Exercise directions: Copy the material below, replacing "chevron" with "arrow" and keeping everything else unchanged.

::: Data for this task

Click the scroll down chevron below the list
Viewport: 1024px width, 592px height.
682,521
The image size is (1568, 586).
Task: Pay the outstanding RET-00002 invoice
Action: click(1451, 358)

::::::

Task solution:
Click the scroll down arrow below the list
Viewport: 1024px width, 592px height.
682,521
The image size is (1568, 586).
Task: Pay the outstanding RET-00002 invoice
Action: click(1451, 358)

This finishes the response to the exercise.